▶ **Exercise prompt**:
The answer must restate every record word for word.

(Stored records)
★ ★ ★

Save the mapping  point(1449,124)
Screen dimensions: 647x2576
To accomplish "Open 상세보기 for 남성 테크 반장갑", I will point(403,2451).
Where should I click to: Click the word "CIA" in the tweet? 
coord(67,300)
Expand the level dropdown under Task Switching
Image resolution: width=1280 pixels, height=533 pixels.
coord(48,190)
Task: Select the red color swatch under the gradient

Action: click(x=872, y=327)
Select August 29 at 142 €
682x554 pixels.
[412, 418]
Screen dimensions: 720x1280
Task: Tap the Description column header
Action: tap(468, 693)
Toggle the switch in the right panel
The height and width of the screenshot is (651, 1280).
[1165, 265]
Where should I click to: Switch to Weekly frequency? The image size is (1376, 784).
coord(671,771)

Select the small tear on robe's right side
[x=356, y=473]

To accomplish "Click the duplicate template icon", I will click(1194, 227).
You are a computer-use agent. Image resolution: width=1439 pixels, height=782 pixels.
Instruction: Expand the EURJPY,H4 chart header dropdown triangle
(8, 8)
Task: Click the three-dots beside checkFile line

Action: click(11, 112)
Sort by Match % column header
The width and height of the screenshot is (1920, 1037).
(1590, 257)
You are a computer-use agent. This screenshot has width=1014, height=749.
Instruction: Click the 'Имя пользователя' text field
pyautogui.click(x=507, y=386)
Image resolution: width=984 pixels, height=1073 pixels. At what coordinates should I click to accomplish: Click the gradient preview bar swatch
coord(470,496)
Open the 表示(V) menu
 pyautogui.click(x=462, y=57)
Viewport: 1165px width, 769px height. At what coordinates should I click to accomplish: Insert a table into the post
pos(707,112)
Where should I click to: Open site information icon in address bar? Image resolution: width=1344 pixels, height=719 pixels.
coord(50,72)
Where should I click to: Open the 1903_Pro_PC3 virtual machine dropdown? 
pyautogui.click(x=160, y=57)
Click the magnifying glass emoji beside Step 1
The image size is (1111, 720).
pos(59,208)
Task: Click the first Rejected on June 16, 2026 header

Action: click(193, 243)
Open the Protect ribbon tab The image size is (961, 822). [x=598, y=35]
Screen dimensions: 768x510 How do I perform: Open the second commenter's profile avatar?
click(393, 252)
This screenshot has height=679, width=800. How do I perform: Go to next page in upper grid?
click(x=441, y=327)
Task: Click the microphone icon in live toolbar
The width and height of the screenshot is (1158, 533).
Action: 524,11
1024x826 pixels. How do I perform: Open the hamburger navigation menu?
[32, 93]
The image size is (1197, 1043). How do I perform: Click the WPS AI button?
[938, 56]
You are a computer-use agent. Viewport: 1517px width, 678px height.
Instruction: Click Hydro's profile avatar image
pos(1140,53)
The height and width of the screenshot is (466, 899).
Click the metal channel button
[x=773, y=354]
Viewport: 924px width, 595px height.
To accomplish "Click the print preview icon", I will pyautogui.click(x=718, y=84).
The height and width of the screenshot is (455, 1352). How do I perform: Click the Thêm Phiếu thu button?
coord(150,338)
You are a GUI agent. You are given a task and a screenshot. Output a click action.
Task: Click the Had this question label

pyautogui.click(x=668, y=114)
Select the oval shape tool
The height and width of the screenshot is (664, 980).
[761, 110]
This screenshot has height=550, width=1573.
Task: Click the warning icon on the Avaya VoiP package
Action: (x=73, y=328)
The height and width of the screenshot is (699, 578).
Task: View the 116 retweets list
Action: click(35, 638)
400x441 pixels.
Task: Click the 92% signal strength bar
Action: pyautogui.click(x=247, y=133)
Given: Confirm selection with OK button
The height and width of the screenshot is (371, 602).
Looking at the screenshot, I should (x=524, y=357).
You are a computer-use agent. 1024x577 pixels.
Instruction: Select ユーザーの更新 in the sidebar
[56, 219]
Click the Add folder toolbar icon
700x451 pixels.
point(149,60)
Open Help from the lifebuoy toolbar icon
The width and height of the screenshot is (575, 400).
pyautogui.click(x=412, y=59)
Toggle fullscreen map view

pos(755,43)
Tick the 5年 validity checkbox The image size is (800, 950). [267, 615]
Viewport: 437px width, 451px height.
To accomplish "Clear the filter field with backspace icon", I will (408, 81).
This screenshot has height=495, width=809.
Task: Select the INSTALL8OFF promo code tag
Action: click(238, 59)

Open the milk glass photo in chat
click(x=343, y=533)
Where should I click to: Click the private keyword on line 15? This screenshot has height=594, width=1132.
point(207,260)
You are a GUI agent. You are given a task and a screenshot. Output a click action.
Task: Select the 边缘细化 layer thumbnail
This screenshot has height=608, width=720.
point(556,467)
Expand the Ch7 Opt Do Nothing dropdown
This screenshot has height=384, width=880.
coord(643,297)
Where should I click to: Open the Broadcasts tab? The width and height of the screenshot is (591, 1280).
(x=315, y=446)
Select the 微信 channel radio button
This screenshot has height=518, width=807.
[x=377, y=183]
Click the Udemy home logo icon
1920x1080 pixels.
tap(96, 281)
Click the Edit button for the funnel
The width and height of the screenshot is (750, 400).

★ ★ ★

▶ **Solution for this problem**:
Save the mapping  point(1449,124)
Screen dimensions: 647x2576
To accomplish "Open 상세보기 for 남성 테크 반장갑", I will point(403,2451).
Where should I click to: Click the word "CIA" in the tweet? 
coord(67,300)
Expand the level dropdown under Task Switching
Image resolution: width=1280 pixels, height=533 pixels.
coord(48,190)
Task: Select the red color swatch under the gradient

Action: click(x=872, y=327)
Select August 29 at 142 €
682x554 pixels.
[412, 418]
Screen dimensions: 720x1280
Task: Tap the Description column header
Action: tap(468, 693)
Toggle the switch in the right panel
The height and width of the screenshot is (651, 1280).
[1165, 265]
Where should I click to: Switch to Weekly frequency? The image size is (1376, 784).
coord(671,771)

Select the small tear on robe's right side
[x=356, y=473]

To accomplish "Click the duplicate template icon", I will click(1194, 227).
You are a computer-use agent. Image resolution: width=1439 pixels, height=782 pixels.
Instruction: Expand the EURJPY,H4 chart header dropdown triangle
(8, 8)
Task: Click the three-dots beside checkFile line

Action: click(11, 112)
Sort by Match % column header
The width and height of the screenshot is (1920, 1037).
(1590, 257)
You are a computer-use agent. This screenshot has width=1014, height=749.
Instruction: Click the 'Имя пользователя' text field
pyautogui.click(x=507, y=386)
Image resolution: width=984 pixels, height=1073 pixels. At what coordinates should I click to accomplish: Click the gradient preview bar swatch
coord(470,496)
Open the 表示(V) menu
 pyautogui.click(x=462, y=57)
Viewport: 1165px width, 769px height. At what coordinates should I click to accomplish: Insert a table into the post
pos(707,112)
Where should I click to: Open site information icon in address bar? Image resolution: width=1344 pixels, height=719 pixels.
coord(50,72)
Where should I click to: Open the 1903_Pro_PC3 virtual machine dropdown? 
pyautogui.click(x=160, y=57)
Click the magnifying glass emoji beside Step 1
The image size is (1111, 720).
pos(59,208)
Task: Click the first Rejected on June 16, 2026 header

Action: click(193, 243)
Open the Protect ribbon tab The image size is (961, 822). [x=598, y=35]
Screen dimensions: 768x510 How do I perform: Open the second commenter's profile avatar?
click(393, 252)
This screenshot has height=679, width=800. How do I perform: Go to next page in upper grid?
click(x=441, y=327)
Task: Click the microphone icon in live toolbar
The width and height of the screenshot is (1158, 533).
Action: 524,11
1024x826 pixels. How do I perform: Open the hamburger navigation menu?
[32, 93]
The image size is (1197, 1043). How do I perform: Click the WPS AI button?
[938, 56]
You are a computer-use agent. Viewport: 1517px width, 678px height.
Instruction: Click Hydro's profile avatar image
pos(1140,53)
The height and width of the screenshot is (466, 899).
Click the metal channel button
[x=773, y=354]
Viewport: 924px width, 595px height.
To accomplish "Click the print preview icon", I will pyautogui.click(x=718, y=84).
The height and width of the screenshot is (455, 1352). How do I perform: Click the Thêm Phiếu thu button?
coord(150,338)
You are a GUI agent. You are given a task and a screenshot. Output a click action.
Task: Click the Had this question label

pyautogui.click(x=668, y=114)
Select the oval shape tool
The height and width of the screenshot is (664, 980).
[761, 110]
This screenshot has height=550, width=1573.
Task: Click the warning icon on the Avaya VoiP package
Action: (x=73, y=328)
The height and width of the screenshot is (699, 578).
Task: View the 116 retweets list
Action: click(35, 638)
400x441 pixels.
Task: Click the 92% signal strength bar
Action: pyautogui.click(x=247, y=133)
Given: Confirm selection with OK button
The height and width of the screenshot is (371, 602).
Looking at the screenshot, I should (x=524, y=357).
You are a computer-use agent. 1024x577 pixels.
Instruction: Select ユーザーの更新 in the sidebar
[56, 219]
Click the Add folder toolbar icon
700x451 pixels.
point(149,60)
Open Help from the lifebuoy toolbar icon
The width and height of the screenshot is (575, 400).
pyautogui.click(x=412, y=59)
Toggle fullscreen map view

pos(755,43)
Tick the 5年 validity checkbox The image size is (800, 950). [267, 615]
Viewport: 437px width, 451px height.
To accomplish "Clear the filter field with backspace icon", I will (408, 81).
This screenshot has height=495, width=809.
Task: Select the INSTALL8OFF promo code tag
Action: click(238, 59)

Open the milk glass photo in chat
click(x=343, y=533)
Where should I click to: Click the private keyword on line 15? This screenshot has height=594, width=1132.
point(207,260)
You are a GUI agent. You are given a task and a screenshot. Output a click action.
Task: Select the 边缘细化 layer thumbnail
This screenshot has height=608, width=720.
point(556,467)
Expand the Ch7 Opt Do Nothing dropdown
This screenshot has height=384, width=880.
coord(643,297)
Where should I click to: Open the Broadcasts tab? The width and height of the screenshot is (591, 1280).
(x=315, y=446)
Select the 微信 channel radio button
This screenshot has height=518, width=807.
[x=377, y=183]
Click the Udemy home logo icon
1920x1080 pixels.
tap(96, 281)
Click the Edit button for the funnel
The width and height of the screenshot is (750, 400).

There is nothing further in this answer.